Journalisten rijden ook privé
De scheidslijn tussen privé- en zakelijke ritten is soms moeilijk aan te brengen. Een journalist stelde recent in een procedure over de bijtelling voor zijn auto van de zaak, dat bij hem álle ritten zakelijk zijn.
Hij heeft namelijk een dagelijkse rubriek in een krant en is bij elke rit die hij maakt op zoek naar onderwerpen daarvoor. Elke rit kan tot een column leiden, zo stelde hij. Hij had dan ook geen rittenregistratie bijgehouden.
De belastingdienst zag dit anders en stelde dat er niet voldaan was aan de tegenbewijsregeling van de bijtelling.
Verwevenheid
De rechtbank die hierover moest oordelen vond dat ook bij verwevenheid, in dit geval als columnist en als privépersoon, niet elke rit als zakelijk kan worden aangemerkt. Niet elke rit – bijvoorbeeld een autorit naar de bakker om brood te kopen – die mogelijk materiaal voor een column kan opleveren, mag als zakelijk worden aangemerkt. Dit is alleen anders als de journalist “met een als zodanig aanwijsbaar vooropgesteld doel” een column wil schrijven en hiervoor een autorit aflegt.

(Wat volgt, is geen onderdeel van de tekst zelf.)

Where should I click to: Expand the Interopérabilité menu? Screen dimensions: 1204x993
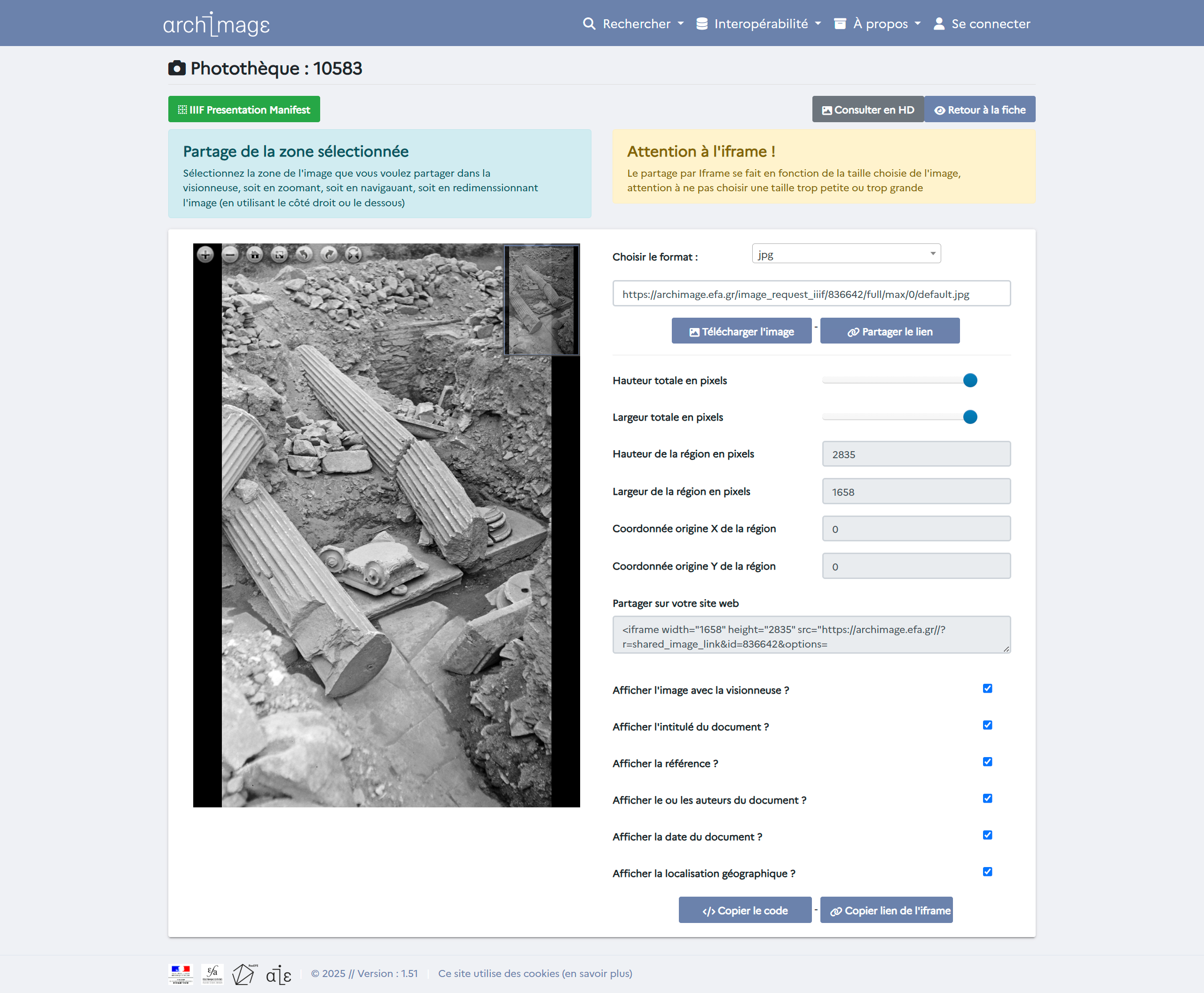(x=759, y=24)
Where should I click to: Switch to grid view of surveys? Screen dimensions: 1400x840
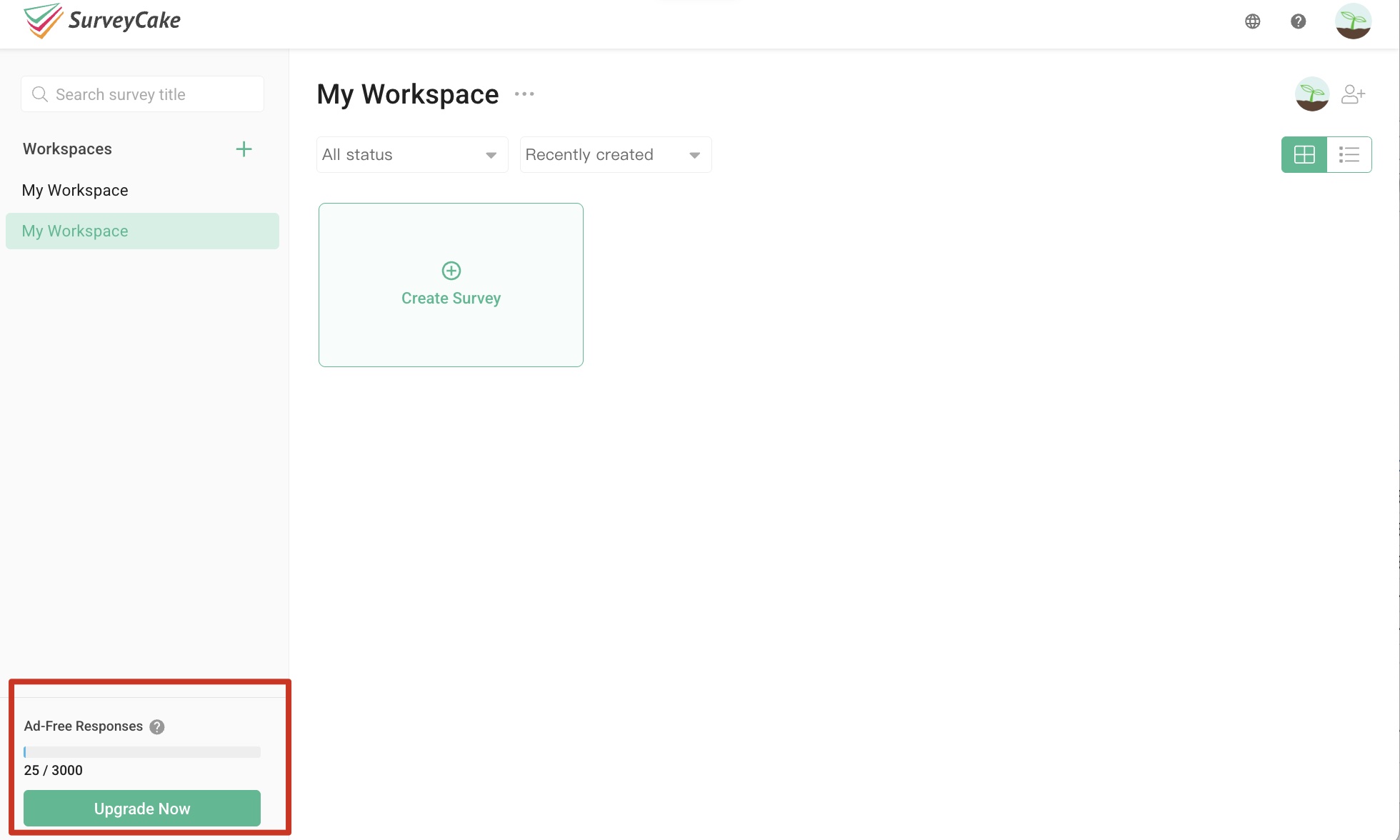point(1304,154)
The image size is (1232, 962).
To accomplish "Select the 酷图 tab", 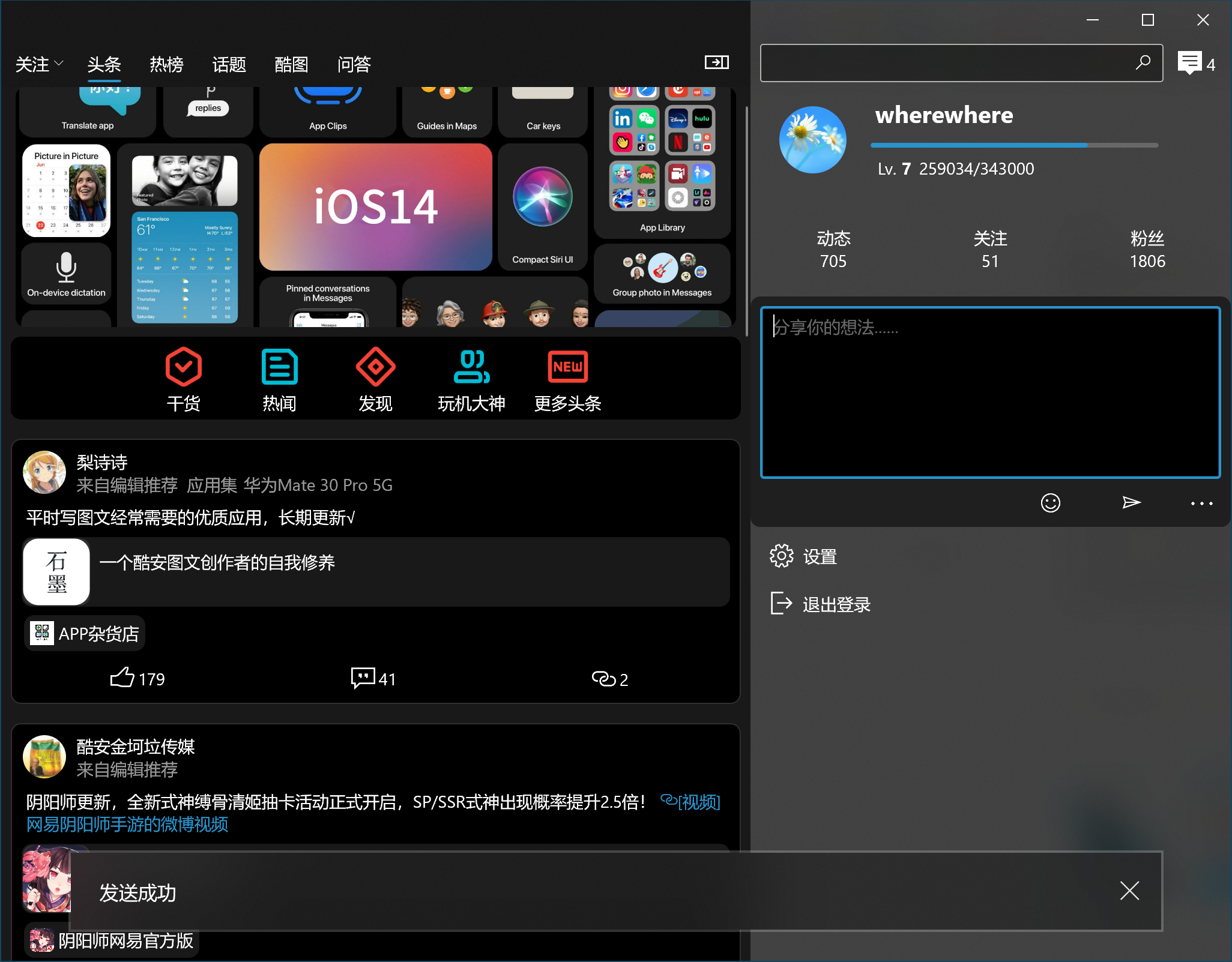I will (291, 64).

Uit eerdere jurisprudentie van de Hoge Raad volgt volgens de rechtbank dat het begrip ‘zakelijk gebruik’ beperkt moet worden uitgelegd. De bijtellingsregeling is een forfaitaire regeling met als doel een zo groot mogelijk aantal gevallen aan een eenvoudig te hanteren uniforme regeling te onderwerpen.
De stelling van de journalist dat hij dit al in 1985 zo met de belastingdienst had afgestemd, kon hem ook niet baten wegens gebrek aan bewijs over zo’n afspraak. En als het niet expliciet zo afgestemd is, helpt het ook niet dat zijn aangiften al meer dan 20 jaar lang zo gevolgd zijn.
Maatschappelijke functie
Ten slotte voerde de journalist nog aan dat ook toenmalig burgemeester Peper van Rotterdam over zijn auto geen bijtelling hoefde aan te geven omdat het burgemeesterschap volledig een maatschappelijke functie betreft, waarbij elke rit zakelijk is. De functie van journalist/columnist was volgens hem ook zo’n volledig maatschappelijke functie.
De rechtbank ziet dat echter anders: Het zijn van journalist/columnist is niet zonder meer gelijk te stellen aan de functie van burgemeester. Er is dan ook geen sprake van gelijke gevallen, zodat er ook geen beroep op het gelijkheidsbeginsel kan worden gedaan.
Bovendien: als de stelling juist zou zijn dat de burgemeester het gestelde voordeel heeft genoten, dan is sprake geweest van onjuiste wetsinterpretatie. En dat kan evenmin tot een geslaagd beroep op het gelijkheidsbeginsel leiden.